Liberians queuing to vote, Monrovia 2005. copyright Imogen Prickett

For example, according to Liberia’s Poverty Reduction Strategy, one such sector is agriculture, which already accounts for over half of the country’s GDP. Large-scale agricultural production must ramp up significantly if Liberia is to transition to a middle-income country.

The catch, however, is that the government doesn’t have such a large role to play. The sector’s success will depend on enterprising businessmen and women.

“The biggest drivers of agricultural development are medium and large companies,” says Viktor Bengtsson, an agricultural consultant and entrepreneur who has been working in Liberia since 2009. “Government has a role to play, but not yet. NGOs’ progress has been slow, particularly when it comes to improving infrastructure.”
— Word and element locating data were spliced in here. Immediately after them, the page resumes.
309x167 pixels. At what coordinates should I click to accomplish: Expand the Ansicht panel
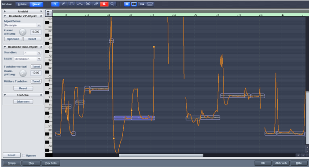pos(5,11)
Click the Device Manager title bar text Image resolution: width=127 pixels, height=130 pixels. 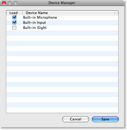pyautogui.click(x=62, y=3)
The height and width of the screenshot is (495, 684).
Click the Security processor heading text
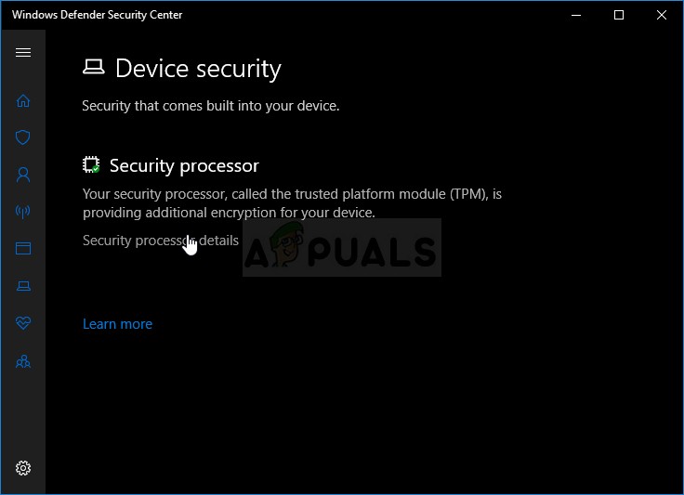pyautogui.click(x=184, y=165)
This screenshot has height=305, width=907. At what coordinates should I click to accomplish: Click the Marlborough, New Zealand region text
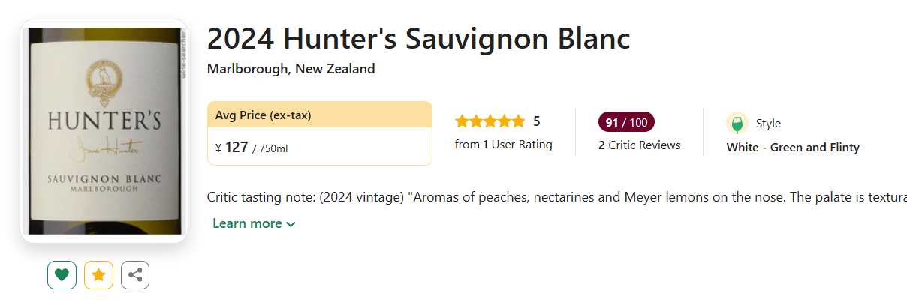[291, 69]
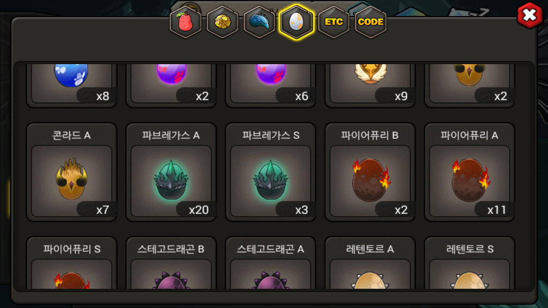Viewport: 548px width, 308px height.
Task: Open the CODE tab
Action: [371, 22]
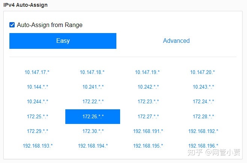Pick the 10.147.18.* range
The height and width of the screenshot is (163, 247).
tap(92, 72)
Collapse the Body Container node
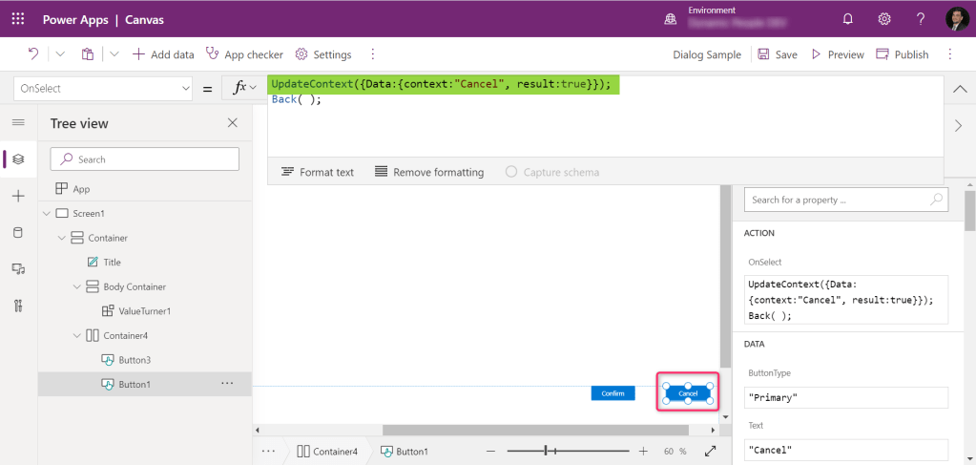The height and width of the screenshot is (465, 976). click(77, 286)
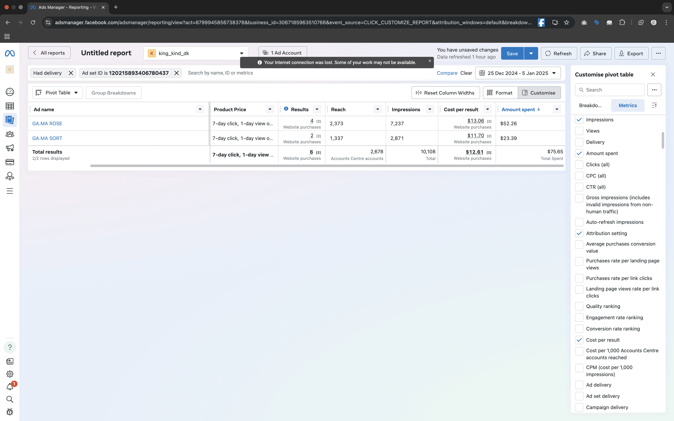Open the settings gear in sidebar
674x421 pixels.
[10, 374]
One such company with promise is the Liberian Cocoa Corporation, founded by Lu Tolbert. He is literally growing the country’s cocoa industry from scratch.

“I was primarily driven by the fact that I saw a lot of opportunity here,” says Lu. “It’s a sector that’s essentially untapped. I can be one of the first in the sector to help make it work.”

Cocoa should be a no-brainer, Lu says. Liberia shares a border, and the same soil and climate, with the Ivory Coast, the world’s largest cocoa exporter. Despite this, he had a difficult time getting any monetary assistance from the Liberian government, World Bank or government aid agencies, such as USAID.

But Lu is still optimistic. Viktor cautiously echoes his optimism: “Cocoa projects are becoming popular and can be an important driver of the country’s economy. But it’s going to take time. Patience is important.”

Viktor’s hesitation comes from Liberia’s poor infrastructure: roads that are impassible during the rainy season, the need for refrigeration and storage facilities to keep food fresh and a lack of businesses providing linkages between farm and market.

Good luck getting your produce to market in this!

“For small shareholders, after counting the logistics, they always failed,” says Viktor. “They have no way to compete. Only large projects can be successful because they have enough money to waste on getting from farm to market.”

Large-scale production of cocoa is Lu Tolbert’s goal for the Liberian Cocoa Corporation. After researching the feasibility of cocoa in Liberia and securing investments – a task Lu said was the biggest barrier to his project – he hired 300 local workers and planted 150 acres of cocoa in Lofa county, in northern Liberia. The long-term goal is 10,000 acres.

The government mandates that 20 percent of plantation land must be devoted to shareholder cultivation, a principle Lu takes seriously. His company trains anyone from the local community who wants to participate.

“We provide the shareholders with the planting material, the high-yield seeds, the fertilizer. When we clear our land, we clear their land,” says Lu. “We use our trained staff to teach them the methods: how to plant, what to look for. The idea is to buy back from them. We have every incentive to make sure to get it right.”

Liberia’s biggest challenge lies in facilitating connections between farmers and the private sector all along the value-chain, such as fertilizer production, seed nurseries and distributors, warehousing and transportation. Making each service commercially viable requires strategy and time. Services with limited commercial value should be given to an NGO then transitioned to the government. For others, capital needs to be more easily accessible, a huge problem in Liberia and neighboring countries.

“Cash crops take time to grow. In five to ten years, the value chain will look much better,” says Viktor. “Just adding herbicides will double yield. But the switch to improved farming techniques has to be done in a way that doesn’t cost individual farmers anything.”

Liberia is moving toward becoming an export economy. The only question is whether entrepreneurs like Viktor and Lu take the risks that will move the country down that path more quickly. After hearing their determination, that question seems to be turning into an affirmative answer, no matter the election outcome.